>> begin

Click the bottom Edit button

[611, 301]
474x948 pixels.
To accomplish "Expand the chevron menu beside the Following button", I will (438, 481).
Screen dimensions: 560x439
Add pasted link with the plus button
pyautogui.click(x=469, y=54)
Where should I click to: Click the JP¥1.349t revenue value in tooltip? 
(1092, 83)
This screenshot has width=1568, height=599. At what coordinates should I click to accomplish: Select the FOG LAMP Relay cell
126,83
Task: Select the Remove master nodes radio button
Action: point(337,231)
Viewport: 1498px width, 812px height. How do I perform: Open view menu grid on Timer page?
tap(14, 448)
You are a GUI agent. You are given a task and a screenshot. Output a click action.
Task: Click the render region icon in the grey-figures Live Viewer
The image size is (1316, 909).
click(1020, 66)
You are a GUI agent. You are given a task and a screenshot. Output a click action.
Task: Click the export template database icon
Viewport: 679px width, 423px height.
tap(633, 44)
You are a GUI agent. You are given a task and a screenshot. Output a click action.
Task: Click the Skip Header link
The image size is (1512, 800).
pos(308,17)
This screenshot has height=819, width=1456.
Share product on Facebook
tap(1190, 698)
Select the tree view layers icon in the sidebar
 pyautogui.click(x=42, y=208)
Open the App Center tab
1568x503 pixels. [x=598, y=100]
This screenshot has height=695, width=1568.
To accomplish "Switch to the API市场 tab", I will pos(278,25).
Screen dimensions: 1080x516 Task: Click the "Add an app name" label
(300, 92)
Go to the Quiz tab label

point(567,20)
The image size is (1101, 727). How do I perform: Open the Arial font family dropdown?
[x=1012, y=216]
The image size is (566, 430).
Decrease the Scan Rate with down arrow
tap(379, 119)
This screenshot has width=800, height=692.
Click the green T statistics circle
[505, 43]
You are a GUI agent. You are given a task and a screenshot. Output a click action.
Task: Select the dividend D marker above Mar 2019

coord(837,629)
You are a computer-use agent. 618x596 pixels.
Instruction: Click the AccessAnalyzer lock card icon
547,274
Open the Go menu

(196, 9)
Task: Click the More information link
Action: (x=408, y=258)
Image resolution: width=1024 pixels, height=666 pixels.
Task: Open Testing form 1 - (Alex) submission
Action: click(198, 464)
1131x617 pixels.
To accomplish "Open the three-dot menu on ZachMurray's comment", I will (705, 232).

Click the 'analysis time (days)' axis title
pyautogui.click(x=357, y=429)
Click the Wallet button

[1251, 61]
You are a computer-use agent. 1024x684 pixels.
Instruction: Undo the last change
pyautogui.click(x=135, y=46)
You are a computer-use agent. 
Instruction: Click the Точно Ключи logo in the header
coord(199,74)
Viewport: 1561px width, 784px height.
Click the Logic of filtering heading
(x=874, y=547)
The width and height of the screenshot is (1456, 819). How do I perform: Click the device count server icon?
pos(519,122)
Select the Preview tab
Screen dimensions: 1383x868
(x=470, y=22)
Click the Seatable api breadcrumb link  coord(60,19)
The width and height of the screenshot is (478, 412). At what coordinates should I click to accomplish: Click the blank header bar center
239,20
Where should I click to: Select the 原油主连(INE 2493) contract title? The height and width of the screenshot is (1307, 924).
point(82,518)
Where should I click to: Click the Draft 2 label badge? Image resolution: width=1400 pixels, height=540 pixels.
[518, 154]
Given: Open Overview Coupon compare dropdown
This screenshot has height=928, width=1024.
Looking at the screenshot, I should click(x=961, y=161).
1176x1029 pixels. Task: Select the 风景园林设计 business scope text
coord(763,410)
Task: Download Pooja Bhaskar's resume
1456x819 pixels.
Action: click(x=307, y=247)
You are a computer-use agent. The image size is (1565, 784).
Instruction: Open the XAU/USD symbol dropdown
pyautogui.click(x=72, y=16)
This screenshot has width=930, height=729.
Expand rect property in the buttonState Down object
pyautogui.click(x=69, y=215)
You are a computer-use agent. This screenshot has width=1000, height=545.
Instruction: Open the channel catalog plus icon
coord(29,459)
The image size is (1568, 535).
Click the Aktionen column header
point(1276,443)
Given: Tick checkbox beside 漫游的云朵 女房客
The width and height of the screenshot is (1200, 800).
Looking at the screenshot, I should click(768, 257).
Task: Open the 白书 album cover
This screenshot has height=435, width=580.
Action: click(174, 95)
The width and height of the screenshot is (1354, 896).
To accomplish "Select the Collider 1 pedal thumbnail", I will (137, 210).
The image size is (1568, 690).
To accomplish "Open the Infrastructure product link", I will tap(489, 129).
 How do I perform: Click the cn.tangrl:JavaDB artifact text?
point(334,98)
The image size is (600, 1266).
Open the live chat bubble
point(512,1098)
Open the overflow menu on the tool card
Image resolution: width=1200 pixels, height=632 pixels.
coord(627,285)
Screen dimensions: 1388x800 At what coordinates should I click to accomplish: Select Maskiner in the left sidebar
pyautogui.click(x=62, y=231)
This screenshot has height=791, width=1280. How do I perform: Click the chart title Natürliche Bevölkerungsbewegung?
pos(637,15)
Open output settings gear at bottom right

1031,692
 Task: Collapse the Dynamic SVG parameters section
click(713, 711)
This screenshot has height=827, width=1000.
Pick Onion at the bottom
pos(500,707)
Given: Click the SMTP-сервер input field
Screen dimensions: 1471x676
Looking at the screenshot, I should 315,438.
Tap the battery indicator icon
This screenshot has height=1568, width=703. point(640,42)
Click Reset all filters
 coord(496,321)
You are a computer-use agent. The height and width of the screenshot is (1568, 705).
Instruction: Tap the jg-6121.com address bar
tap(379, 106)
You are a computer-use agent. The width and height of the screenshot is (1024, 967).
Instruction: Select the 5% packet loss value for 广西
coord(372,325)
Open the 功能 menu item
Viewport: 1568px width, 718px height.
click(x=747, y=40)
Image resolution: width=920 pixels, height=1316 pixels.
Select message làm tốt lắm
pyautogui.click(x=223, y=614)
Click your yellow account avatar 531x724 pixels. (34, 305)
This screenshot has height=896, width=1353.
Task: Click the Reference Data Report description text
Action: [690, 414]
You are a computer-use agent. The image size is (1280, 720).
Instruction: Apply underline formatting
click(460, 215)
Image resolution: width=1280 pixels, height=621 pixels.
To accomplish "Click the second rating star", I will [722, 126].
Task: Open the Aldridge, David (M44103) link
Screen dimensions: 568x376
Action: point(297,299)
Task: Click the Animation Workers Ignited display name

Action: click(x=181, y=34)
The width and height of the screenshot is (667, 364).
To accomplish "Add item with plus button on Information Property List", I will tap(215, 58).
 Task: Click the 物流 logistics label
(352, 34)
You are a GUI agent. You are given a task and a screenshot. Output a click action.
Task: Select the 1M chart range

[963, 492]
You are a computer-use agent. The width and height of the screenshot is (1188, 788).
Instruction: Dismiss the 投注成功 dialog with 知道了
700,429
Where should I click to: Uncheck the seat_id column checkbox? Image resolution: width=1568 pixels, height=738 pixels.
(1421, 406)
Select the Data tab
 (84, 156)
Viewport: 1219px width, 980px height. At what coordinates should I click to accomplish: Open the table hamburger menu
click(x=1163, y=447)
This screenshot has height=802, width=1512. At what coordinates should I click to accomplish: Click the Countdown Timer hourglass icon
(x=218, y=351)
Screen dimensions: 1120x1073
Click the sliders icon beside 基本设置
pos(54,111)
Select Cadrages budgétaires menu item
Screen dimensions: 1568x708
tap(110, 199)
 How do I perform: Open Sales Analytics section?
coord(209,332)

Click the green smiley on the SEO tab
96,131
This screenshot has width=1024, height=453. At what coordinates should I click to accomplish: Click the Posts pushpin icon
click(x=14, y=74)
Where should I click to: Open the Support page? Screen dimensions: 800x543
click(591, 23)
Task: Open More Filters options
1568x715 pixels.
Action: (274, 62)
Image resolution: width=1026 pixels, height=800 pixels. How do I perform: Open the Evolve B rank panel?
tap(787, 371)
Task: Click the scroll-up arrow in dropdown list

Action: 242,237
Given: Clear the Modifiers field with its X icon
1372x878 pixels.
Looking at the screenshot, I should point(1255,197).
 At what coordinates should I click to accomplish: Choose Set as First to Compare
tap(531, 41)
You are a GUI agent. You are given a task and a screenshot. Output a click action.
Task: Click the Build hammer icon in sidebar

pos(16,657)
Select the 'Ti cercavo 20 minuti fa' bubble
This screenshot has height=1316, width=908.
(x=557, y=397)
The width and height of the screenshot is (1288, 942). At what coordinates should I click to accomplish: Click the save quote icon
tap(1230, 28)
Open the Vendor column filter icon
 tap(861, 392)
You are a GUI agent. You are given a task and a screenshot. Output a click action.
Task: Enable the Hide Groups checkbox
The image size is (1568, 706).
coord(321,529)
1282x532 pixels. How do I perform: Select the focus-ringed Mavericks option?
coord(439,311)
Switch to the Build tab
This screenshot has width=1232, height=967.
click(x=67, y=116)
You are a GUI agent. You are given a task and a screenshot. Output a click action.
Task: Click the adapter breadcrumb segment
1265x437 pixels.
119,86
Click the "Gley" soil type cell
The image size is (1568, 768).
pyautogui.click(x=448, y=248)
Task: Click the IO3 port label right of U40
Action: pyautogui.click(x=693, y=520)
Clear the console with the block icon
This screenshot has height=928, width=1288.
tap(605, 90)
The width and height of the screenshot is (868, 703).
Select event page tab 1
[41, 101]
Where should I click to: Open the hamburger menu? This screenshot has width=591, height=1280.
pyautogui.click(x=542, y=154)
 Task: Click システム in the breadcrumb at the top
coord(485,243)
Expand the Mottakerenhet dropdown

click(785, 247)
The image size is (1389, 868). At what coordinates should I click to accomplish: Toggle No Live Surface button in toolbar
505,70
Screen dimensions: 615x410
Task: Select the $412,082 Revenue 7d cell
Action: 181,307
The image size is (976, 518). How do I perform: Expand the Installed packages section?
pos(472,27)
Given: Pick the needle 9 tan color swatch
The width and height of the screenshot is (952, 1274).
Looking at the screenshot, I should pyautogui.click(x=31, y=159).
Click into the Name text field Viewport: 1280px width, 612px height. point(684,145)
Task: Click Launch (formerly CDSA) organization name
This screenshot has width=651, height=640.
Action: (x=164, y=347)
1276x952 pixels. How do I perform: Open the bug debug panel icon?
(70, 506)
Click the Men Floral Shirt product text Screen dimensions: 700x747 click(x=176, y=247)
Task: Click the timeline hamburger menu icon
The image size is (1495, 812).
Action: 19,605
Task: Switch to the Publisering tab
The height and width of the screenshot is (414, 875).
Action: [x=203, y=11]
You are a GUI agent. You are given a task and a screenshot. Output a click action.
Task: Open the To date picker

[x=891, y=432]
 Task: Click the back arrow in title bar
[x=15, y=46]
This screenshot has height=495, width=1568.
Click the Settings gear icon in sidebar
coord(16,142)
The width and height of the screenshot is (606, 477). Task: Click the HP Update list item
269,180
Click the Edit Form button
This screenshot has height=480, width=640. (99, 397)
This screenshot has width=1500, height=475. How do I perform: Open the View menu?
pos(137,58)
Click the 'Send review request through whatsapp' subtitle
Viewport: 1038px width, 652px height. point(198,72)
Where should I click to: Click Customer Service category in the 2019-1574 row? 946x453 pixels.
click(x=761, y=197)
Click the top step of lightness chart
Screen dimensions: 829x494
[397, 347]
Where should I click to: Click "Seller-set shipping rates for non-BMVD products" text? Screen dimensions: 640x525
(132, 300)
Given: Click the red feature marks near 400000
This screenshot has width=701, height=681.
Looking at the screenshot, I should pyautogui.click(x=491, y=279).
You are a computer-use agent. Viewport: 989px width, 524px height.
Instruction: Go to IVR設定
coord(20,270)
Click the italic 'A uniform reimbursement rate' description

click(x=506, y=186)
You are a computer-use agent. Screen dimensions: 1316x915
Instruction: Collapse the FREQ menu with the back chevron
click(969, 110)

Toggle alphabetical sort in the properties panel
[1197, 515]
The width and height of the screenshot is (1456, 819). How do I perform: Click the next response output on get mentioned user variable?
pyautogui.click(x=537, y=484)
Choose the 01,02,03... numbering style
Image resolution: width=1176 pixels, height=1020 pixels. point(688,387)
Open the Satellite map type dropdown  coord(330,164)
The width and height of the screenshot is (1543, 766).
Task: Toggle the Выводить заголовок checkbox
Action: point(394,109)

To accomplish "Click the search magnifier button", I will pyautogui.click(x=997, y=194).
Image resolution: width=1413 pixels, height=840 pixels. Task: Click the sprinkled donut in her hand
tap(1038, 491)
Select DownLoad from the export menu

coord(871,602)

>> end

GOAL: Copy the records without any change, from the line that contains "Click the Men" through the line that contains "pyautogui.click(x=537, y=484)", with both of those lines included.

RESULT OF THIS EXERCISE:
Click the Men Floral Shirt product text Screen dimensions: 700x747 click(x=176, y=247)
Task: Click the timeline hamburger menu icon
The image size is (1495, 812).
Action: 19,605
Task: Switch to the Publisering tab
The height and width of the screenshot is (414, 875).
Action: [x=203, y=11]
You are a GUI agent. You are given a task and a screenshot. Output a click action.
Task: Open the To date picker

[x=891, y=432]
 Task: Click the back arrow in title bar
[x=15, y=46]
This screenshot has height=495, width=1568.
Click the Settings gear icon in sidebar
coord(16,142)
The width and height of the screenshot is (606, 477). Task: Click the HP Update list item
269,180
Click the Edit Form button
This screenshot has height=480, width=640. (99, 397)
This screenshot has width=1500, height=475. How do I perform: Open the View menu?
pos(137,58)
Click the 'Send review request through whatsapp' subtitle
Viewport: 1038px width, 652px height. point(198,72)
Where should I click to: Click Customer Service category in the 2019-1574 row? 946x453 pixels.
click(x=761, y=197)
Click the top step of lightness chart
Screen dimensions: 829x494
[397, 347]
Where should I click to: Click "Seller-set shipping rates for non-BMVD products" text? Screen dimensions: 640x525
(132, 300)
Given: Click the red feature marks near 400000
This screenshot has width=701, height=681.
Looking at the screenshot, I should pyautogui.click(x=491, y=279).
You are a computer-use agent. Viewport: 989px width, 524px height.
Instruction: Go to IVR設定
coord(20,270)
Click the italic 'A uniform reimbursement rate' description

click(x=506, y=186)
You are a computer-use agent. Screen dimensions: 1316x915
Instruction: Collapse the FREQ menu with the back chevron
click(969, 110)

Toggle alphabetical sort in the properties panel
[1197, 515]
The width and height of the screenshot is (1456, 819). How do I perform: Click the next response output on get mentioned user variable?
pyautogui.click(x=537, y=484)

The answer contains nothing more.